SECTION 6.04.     Severability. In case any provision in or obligation hereunder
shall be invalid, illegal or unenforceable in any jurisdiction, the validity,
legality and enforceability of the remaining provisions or obligations, or of
such provision or obligation in any other jurisdiction, shall not in any way be
affected or impaired thereby.

                                       8



SECTION 6.05.     Amendments. This Agreement may not be amended, modified or
supplemented, except in a writing signed by each of the parties hereto and in
accordance with the Collateral Agency Agreement.

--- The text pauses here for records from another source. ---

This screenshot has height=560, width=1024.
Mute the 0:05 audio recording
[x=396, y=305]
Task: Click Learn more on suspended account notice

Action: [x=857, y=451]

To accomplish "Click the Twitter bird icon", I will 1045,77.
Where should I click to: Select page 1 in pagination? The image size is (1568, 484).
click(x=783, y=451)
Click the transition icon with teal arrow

SECTION 6.06.     Headings. Section headings herein are included herein for
convenience of reference only and shall not constitute a part hereof for any
other purpose or be given any substantive effect.

SECTION 6.07.     Governing Law. THIS AGREEMENT, INCLUDING ALL MATTERS OF
CONSTRUCTION, VALIDITY AND PERFORMANCE AND MATTERS RELATING TO THE CREATION,
VALIDITY, PERFECTION, EFFECT OF PERFECTION OR NON-PERFECTION, PRIORITY OR
ENFORCEMENT OF THE LIEN OF, AND SECURITY INTERESTS CREATED BY, THIS AGREEMENT
UPON THE COLLATERAL SHALL BE GOVERNED BY THE LAWS OF THE STATE OF CALIFORNIA,
WITHOUT REFERENCE TO THE RULES OF CONFLICT OF LAW (OTHER THAN SECTION 410.40 OF
THE CALIFORNIA CODE OF CIVIL PROCEDURE), EXCEPT TO THE EXTENT THAT PURSUANT TO
THE PROVISIONS OF THE MORTGAGES OR MANDATORY CHOICE OF LAW PROVISIONS THE
PERFECTION, EFFECT OF PERFECTION OR NON-PERFECTION OR PRIORITY OF THE LIEN AND
SECURITY INTERESTS HEREUNDER, OR REMEDIES HEREUNDER, IN RESPECT OF ANY
PARTICULAR COLLATERAL ARE GOVERNED BY THE LAWS OF A JURISDICTION OTHER THAN
CALIFORNIA.

SECTION 6.08.     CONSENT TO JURISDICTION. ALL JUDICIAL PROCEEDINGS BROUGHT
AGAINST ANY PARTY HERETO ARISING OUT OF OR RELATING HERETO OR ANY OTHER TERM
LOAN DOCUMENT, OR ANY OF THE OBLIGATIONS, MAY BE BROUGHT IN ANY STATE OR FEDERAL
COURT OF COMPETENT JURISDICTION IN THE STATE, COUNTY AND CITY OF LOS ANGELES. BY
EXECUTING AND DELIVERING THIS AGREEMENT, EACH PARTY HERETO, FOR ITSELF AND IN
CONNECTION WITH ITS PROPERTIES, IRREVOCABLY (a) ACCEPTS GENERALLY AND
UNCONDITIONALLY THE NONEXCLUSIVE JURISDICTION AND VENUE OF SUCH COURTS; (b)
WAIVES ANY DEFENSE OF FORUM NON CONVENIENS; (c) AGREES THAT SERVICE OF ALL
PROCESS IN ANY SUCH PROCEEDING IN ANY SUCH COURT MAY BE MADE BY REGISTERED OR
CERTIFIED MAIL, RETURN RECEIPT REQUESTED, TO THE APPLICABLE OBLIGOR AT ITS
ADDRESS PROVIDED IN ACCORDANCE WITH SECTION 6.01; (d) AGREES THAT SERVICE AS
PROVIDED IN CLAUSE (c) ABOVE IS SUFFICIENT TO CONFER PERSONAL JURISDICTION OVER
THE APPLICABLE OBLIGOR IN ANY SUCH PROCEEDING IN ANY SUCH COURT, AND OTHERWISE
CONSTITUTES EFFECTIVE AND BINDING SERVICE IN EVERY RESPECT; AND (e) AGREES THAT
EACH PARTY THERETO (INCLUDING EACH BENEFICIARY HEREOF) RETAINS THE RIGHT TO
SERVE PROCESS IN ANY OTHER MANNER PERMITTED BY LAW OR TO BRING PROCEEDINGS
AGAINST ANY OBLIGOR IN THE COURTS OF ANY OTHER JURISDICTION.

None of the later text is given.